TESTO DA LEGGERE
=====
La politica britannica riparte dalla Brexit.

6 settembre 2018

di Domenico Cerabona

Lunedì 3 settembre ha riaperto il Parlamento di Westminster e la politica britannica ha ripreso a pieno regime, in particolare con le polemiche al vetriolo sulla spada di Damocle che pende sul Regno Unito: l’imminente uscita dall’Unione Europea. Theresa May deve infatti in teoria chiudere entro dicembre un accordo con l’Unione per poi sottoporlo al vaglio del Parlamento.

La settimana però non si è aperta in maniera facile per il governo. Il capo negoziatore dell’Unione Michel Barnier ha infatti rilasciato un’intervista ad un giornale tedesco in cui ha dato un giudizio molto negativo sul cosiddetto “piano Chequers”. Barnier, in sostanza, ha spiegato che le condizioni poste dal piano della May sono inaccettabili per l’Unione e che, per ottenere quanto richiesto nel piano di Chequers in termini soprattutto di accordi commerciali, l’unico modello possibile è quello norvegese; un modello che, però, sarebbe politicamente un suicidio per i Conservatori: la Norvegia infatti ha sostanzialmente gli stessi obblighi verso l’Unione di un Paese membro – compresa la libera circolazione dei cittadini europei – senza però far parte degli organismi decisionali europei. Sarebbe sostanzialmente una Caporetto britannica.
=====
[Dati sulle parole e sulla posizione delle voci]
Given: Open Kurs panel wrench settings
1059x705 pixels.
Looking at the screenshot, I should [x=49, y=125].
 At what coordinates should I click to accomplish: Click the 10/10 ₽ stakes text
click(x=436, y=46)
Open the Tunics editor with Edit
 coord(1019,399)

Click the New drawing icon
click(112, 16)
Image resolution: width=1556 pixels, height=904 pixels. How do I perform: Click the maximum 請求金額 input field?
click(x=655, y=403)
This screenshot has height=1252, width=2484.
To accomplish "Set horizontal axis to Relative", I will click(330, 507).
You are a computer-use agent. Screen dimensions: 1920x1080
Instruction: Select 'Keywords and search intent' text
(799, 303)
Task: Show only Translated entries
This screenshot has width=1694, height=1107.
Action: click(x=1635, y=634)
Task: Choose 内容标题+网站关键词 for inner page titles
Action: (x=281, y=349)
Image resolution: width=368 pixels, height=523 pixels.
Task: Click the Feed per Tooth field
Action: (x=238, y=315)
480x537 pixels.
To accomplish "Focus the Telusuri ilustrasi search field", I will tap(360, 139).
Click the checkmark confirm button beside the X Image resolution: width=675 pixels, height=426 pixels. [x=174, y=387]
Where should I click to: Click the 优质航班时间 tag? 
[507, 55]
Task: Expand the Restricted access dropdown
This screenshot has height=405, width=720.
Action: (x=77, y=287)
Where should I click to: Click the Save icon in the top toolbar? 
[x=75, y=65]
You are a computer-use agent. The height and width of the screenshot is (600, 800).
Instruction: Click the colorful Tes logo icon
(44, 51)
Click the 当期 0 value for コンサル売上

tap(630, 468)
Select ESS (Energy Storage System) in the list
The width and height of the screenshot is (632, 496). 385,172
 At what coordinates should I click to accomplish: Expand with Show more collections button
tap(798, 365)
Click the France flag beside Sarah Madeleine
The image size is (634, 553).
=====
Sostituisci "Westminster" con "Londra" nell'articolo sulla Brexit e riporta tutto il passo da "La politica britannica riparte" giù fino a "vaglio del Parlamento.".

RISPOSTA AL COMPITO
La politica britannica riparte dalla Brexit.

6 settembre 2018

di Domenico Cerabona

Lunedì 3 settembre ha riaperto il Parlamento di Londra e la politica britannica ha ripreso a pieno regime, in particolare con le polemiche al vetriolo sulla spada di Damocle che pende sul Regno Unito: l’imminente uscita dall’Unione Europea. Theresa May deve infatti in teoria chiudere entro dicembre un accordo con l’Unione per poi sottoporlo al vaglio del Parlamento.